# What to do:
Determine which lines of the records include the word "computer", and copy them.

# Extracted material:
——

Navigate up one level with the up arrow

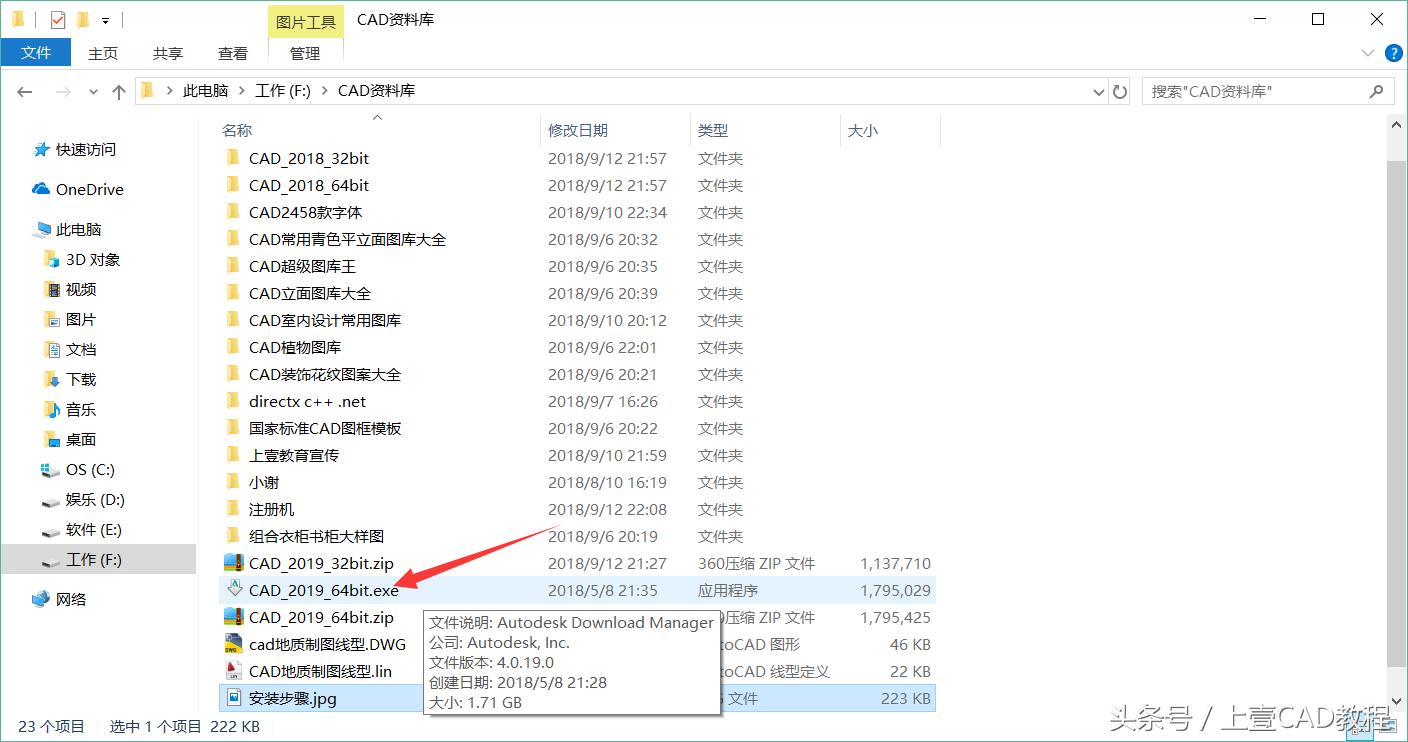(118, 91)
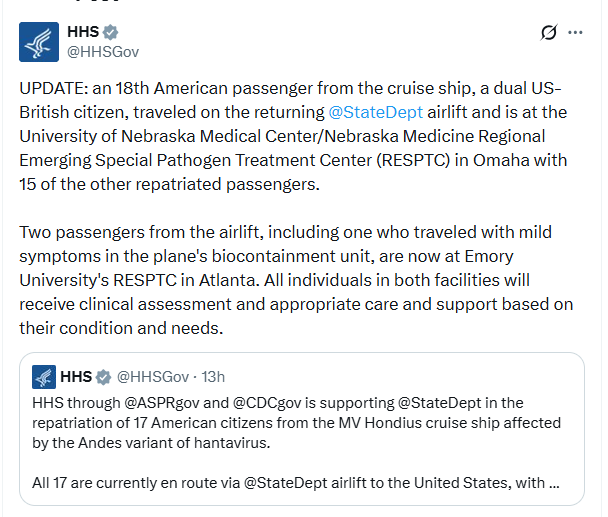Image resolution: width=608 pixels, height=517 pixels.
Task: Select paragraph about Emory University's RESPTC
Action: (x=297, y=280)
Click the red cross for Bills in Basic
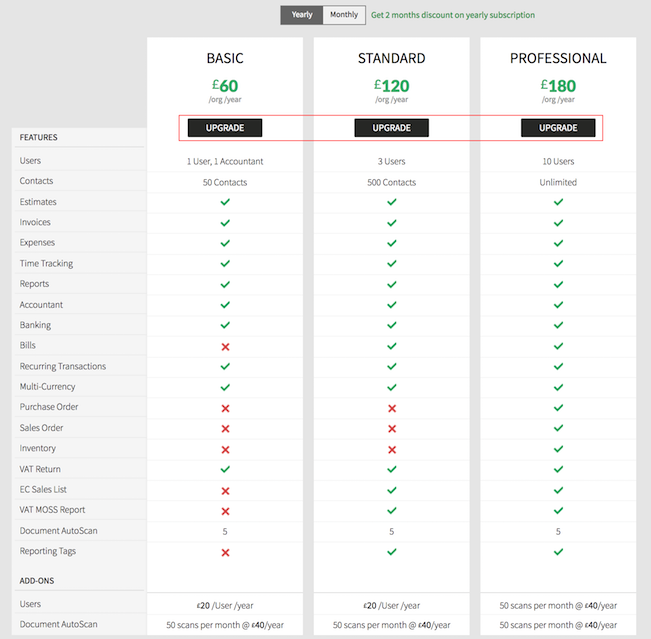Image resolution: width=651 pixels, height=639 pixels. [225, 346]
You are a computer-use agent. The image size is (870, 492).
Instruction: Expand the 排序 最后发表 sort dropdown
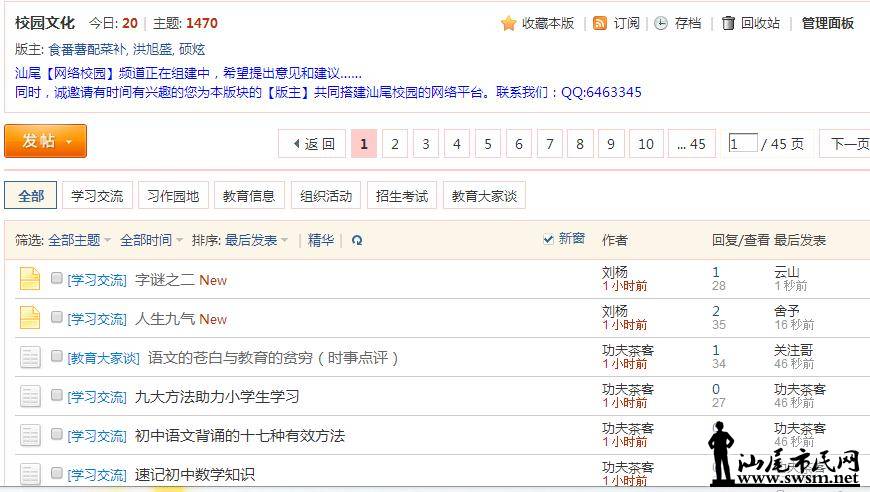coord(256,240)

——

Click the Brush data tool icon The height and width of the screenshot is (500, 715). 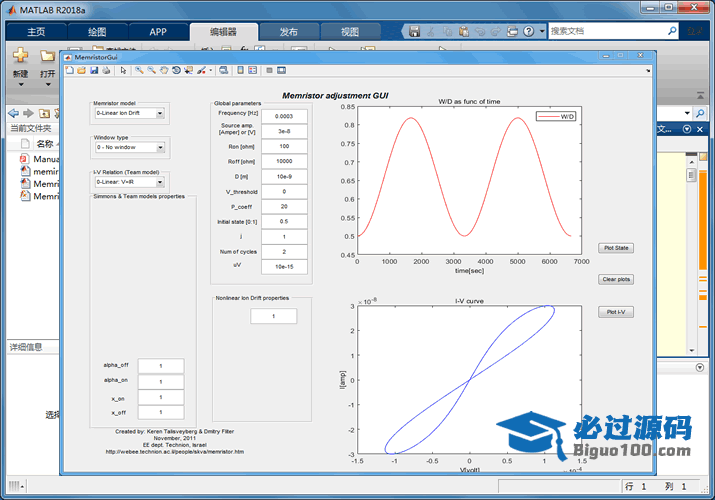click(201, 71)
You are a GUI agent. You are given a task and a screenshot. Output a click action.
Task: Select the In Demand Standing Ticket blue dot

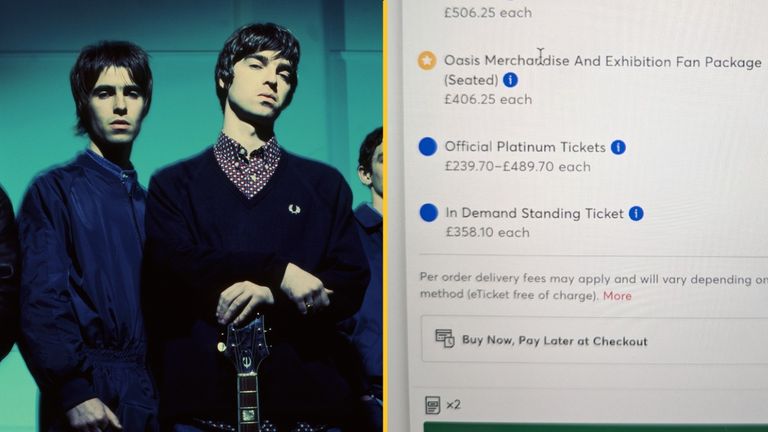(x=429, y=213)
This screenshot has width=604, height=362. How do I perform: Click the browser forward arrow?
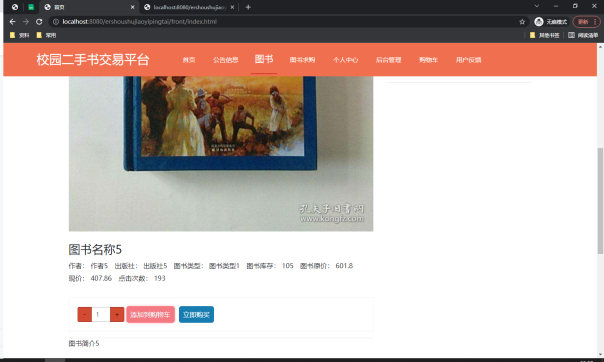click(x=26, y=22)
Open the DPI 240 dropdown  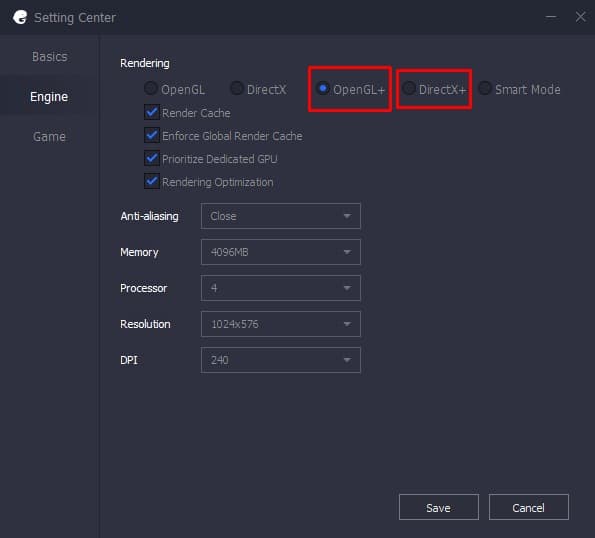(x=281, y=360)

——

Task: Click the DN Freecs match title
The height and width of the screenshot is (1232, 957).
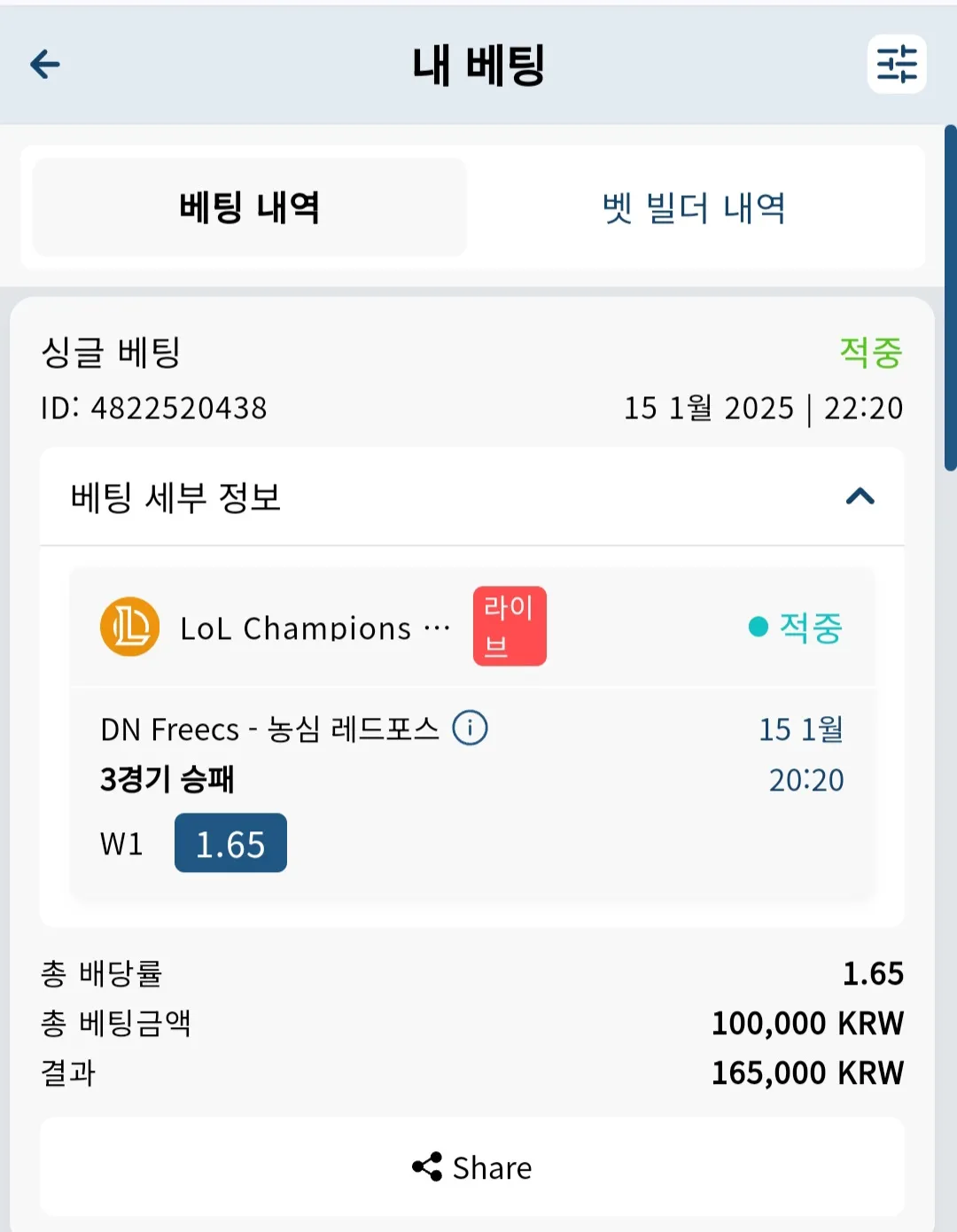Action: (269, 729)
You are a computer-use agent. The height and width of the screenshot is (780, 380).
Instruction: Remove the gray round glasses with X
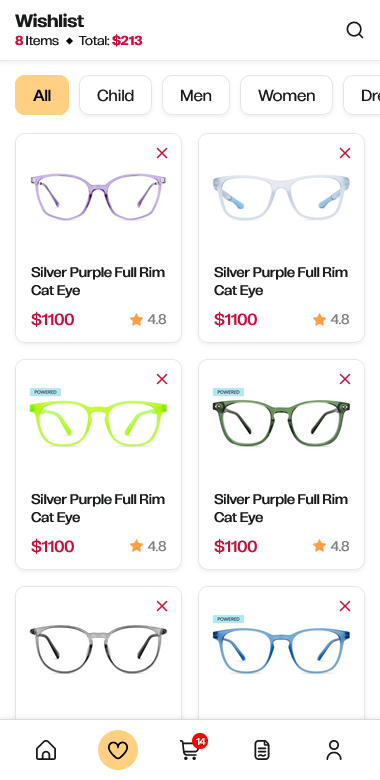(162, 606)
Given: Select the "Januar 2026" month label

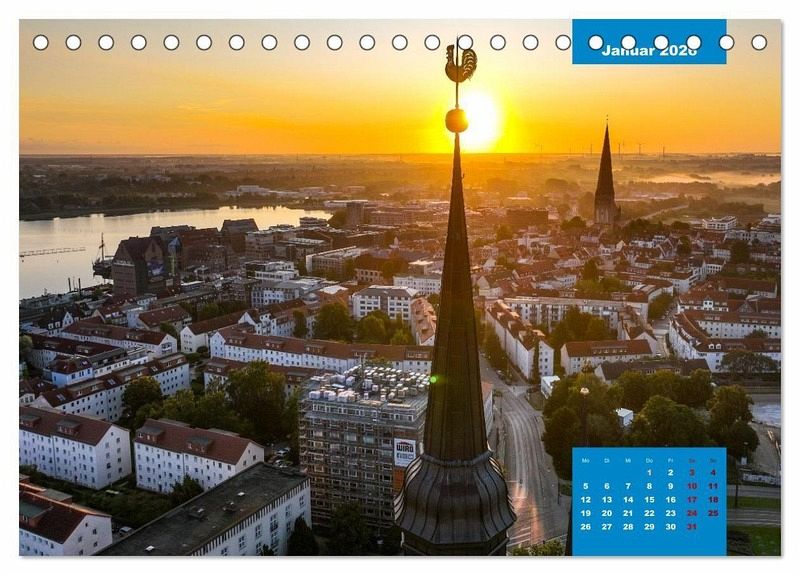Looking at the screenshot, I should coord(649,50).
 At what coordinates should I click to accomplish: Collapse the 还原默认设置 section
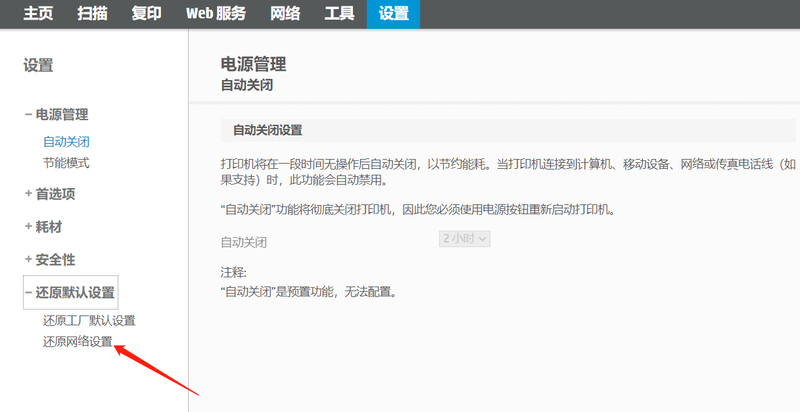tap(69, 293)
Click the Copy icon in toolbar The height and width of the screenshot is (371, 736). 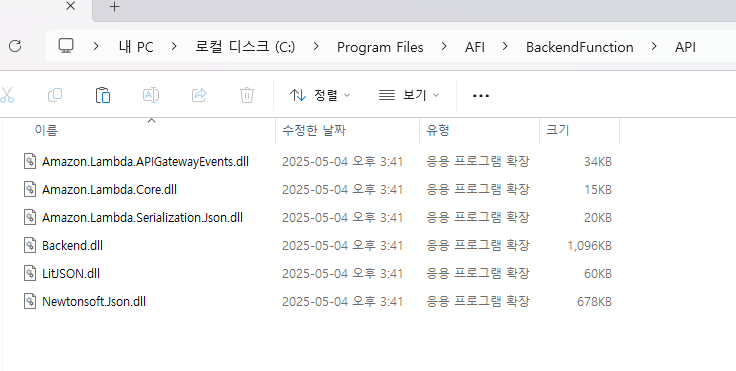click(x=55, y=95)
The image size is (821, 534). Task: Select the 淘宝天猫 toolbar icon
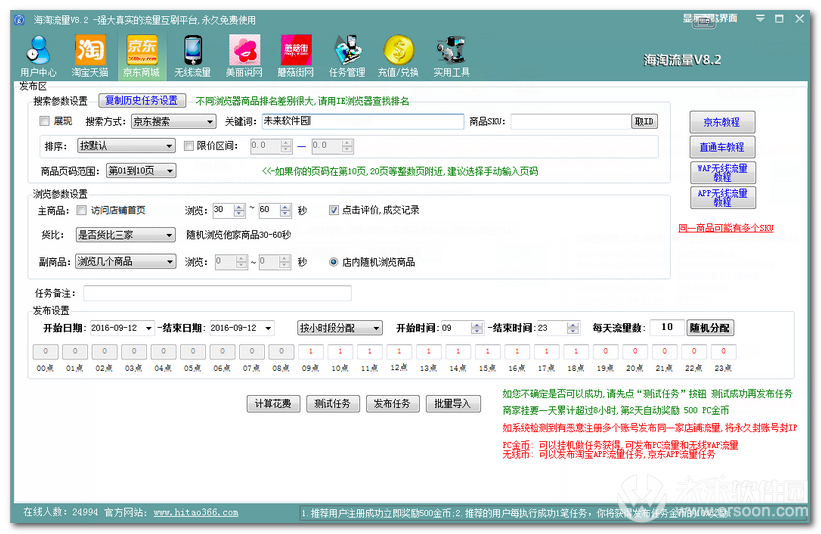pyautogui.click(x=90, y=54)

——

# Task output:
You are a computer-use agent. The image size is (870, 492).
You are a computer-use agent. The height and width of the screenshot is (780, 380).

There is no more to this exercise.